Required task 1
Copy the listing below word for word, starting at the line with "Click the word" and ending at the line with "The width and height of the screenshot is (696, 418).", including both of those lines.

In order to truncate the monodromies of local $N=2$ supergravity to
the case of rigid $N=2$ super Yang-Mills one has to take the limit
$M_{pl}\rightarrow\infty$ in an appropriate way. Specifically,
one has to freeze, i.e. get rid off the dilaton and graviphoton degrees
of freedom. This amounts to truncate the $8\times 8$, $Sp(8)$ monodromy
matrices
(in case of two Higgs fields) of
local supergravity to $4\times4$, $Sp(4)$ monodromy matrices of
rigid supersymmetry. These rigid $Sp(4)$ matrices act within the
four-dimensional subspace spanned by
the $(P^2,P^3,iQ_2,iQ_3)$ which is related to the two Higgs fields $a_1$,
$a_2$ and their duals $a_{D1}$, $a_{D2}$.
However this truncation procedure requires some care since
in the string case the
dilaton as well as the graviphoton are in general not invariant under
the Weyl transformations. It follows that the truncated $Sp(4)$ matrices
are not simply given by the $4\times 4$ submatrices of the local monodromies
as we will show in the following.\footnote{As an alternative \cite{AntoPartou}
one can first introduce
a compensating
shift for the dilaton, $S \rightarrow S - i$, which is generated
by $\Gamma_S$ in (\ref{sdualpert}).

Required task 2
Please continue the passage on truncating supergravity monodromies to rigid super Yang-Mills, starting after its last sentence.

(Element and text position data)
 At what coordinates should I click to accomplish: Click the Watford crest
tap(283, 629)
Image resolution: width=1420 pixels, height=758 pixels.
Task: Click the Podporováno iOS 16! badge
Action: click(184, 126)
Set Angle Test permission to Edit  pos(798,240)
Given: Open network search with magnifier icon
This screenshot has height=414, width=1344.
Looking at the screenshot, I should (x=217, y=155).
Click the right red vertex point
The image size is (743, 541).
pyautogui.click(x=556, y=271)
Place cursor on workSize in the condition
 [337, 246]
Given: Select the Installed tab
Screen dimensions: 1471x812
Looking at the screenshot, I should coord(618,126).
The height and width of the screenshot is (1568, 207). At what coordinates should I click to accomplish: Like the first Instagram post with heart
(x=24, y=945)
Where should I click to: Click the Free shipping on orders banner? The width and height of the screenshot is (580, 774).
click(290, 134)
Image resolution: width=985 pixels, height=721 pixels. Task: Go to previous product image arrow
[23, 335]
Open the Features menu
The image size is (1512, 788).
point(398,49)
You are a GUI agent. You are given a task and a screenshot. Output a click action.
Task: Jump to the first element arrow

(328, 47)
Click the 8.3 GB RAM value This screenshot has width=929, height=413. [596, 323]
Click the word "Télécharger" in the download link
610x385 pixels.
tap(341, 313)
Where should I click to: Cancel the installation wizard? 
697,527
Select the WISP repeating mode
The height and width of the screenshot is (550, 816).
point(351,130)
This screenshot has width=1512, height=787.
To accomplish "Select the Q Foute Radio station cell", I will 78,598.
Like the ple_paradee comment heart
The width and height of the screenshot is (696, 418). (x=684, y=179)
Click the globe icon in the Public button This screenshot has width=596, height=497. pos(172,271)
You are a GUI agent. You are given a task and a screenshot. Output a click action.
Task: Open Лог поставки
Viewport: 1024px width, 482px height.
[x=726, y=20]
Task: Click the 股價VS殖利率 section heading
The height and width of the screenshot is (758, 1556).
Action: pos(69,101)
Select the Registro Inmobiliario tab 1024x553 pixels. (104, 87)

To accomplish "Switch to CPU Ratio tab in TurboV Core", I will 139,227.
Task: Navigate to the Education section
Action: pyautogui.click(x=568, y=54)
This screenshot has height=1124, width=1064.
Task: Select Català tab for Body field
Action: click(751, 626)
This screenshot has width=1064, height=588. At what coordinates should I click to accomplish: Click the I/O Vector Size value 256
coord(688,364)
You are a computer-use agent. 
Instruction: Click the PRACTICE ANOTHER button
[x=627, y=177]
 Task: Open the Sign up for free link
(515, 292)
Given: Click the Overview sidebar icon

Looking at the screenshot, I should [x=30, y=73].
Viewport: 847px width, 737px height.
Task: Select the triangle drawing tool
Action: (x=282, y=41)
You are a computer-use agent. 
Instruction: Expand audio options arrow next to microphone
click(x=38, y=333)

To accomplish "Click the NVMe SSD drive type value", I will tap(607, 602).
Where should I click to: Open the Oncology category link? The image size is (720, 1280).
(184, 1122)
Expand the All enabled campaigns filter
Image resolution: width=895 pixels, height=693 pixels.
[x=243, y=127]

Exercise answer 1
Click the word "Télécharger" in the download link
610x385 pixels.
tap(341, 313)
Where should I click to: Cancel the installation wizard? 
697,527
Select the WISP repeating mode
The height and width of the screenshot is (550, 816).
point(351,130)
This screenshot has width=1512, height=787.
To accomplish "Select the Q Foute Radio station cell", I will 78,598.
Like the ple_paradee comment heart
The width and height of the screenshot is (696, 418). (x=684, y=179)

Exercise answer 2
Then the rigid monodromies are immediately given
by the four-dimensional sub-matrices of the
local monodromy matrices. This corresponds to a different, but
equivalent freezing in of the dilaton.
We will discuss these issues in a different paper \cite{comp}.}

In order to truncate \cite{trunc} the perturbative $SU(2)_{(1)}$ monodromy
$\Gamma_{\infty}^{w_1}$
to the rigid one of Seiberg/Witten \cite{SW1}, we will  expand
\beqa
T = T_0 + \kappa \delta T,\quad
U= T_0 + \kappa \delta U
\eeqa
Here we have expanded the moduli fields $T$ and $U$ around the same
vev $T_0 \neq 1,\rho$.  Both $ \delta T$ and $\delta U$ denote
fluctuating fields of mass dimension one.  We will also freeze in the
dilaton field to a
large vev, that is we will set $S = \langle S \rangle \rightarrow
\infty$.
Then, the $Q_2$ and $Q_3$ given in (\ref{q2q3}) can be expanded
as
\beqa
Q_2 &=&  i \langle S \rangle T_0 + \kappa \tilde{Q}_2 \;\;\;,\;\;\;
Q_3 = i \langle S \rangle T_0 + \kappa \tilde{Q}_3 \nonumber\\
\tilde{Q}_2 &=& i \langle S \rangle \delta U
- \frac{2i}{\pi} (\delta T- \delta U)
\log\kappa^2 ( \delta T - \delta U)
\nonumber\\ &- &\frac{i}{\pi} (\delta T- \delta U)
-i \Delta_T(\delta T,\delta U) \nonumber\\
\tilde{Q}_3 &=& i \langle S \rangle \delta T
+ \frac{2i}{\pi} (\delta T- \delta U)
\log\kappa^2 ( \delta T - \delta U) \nonumber\\ &+ &\frac{i}{\pi}
 (\delta T- \delta U)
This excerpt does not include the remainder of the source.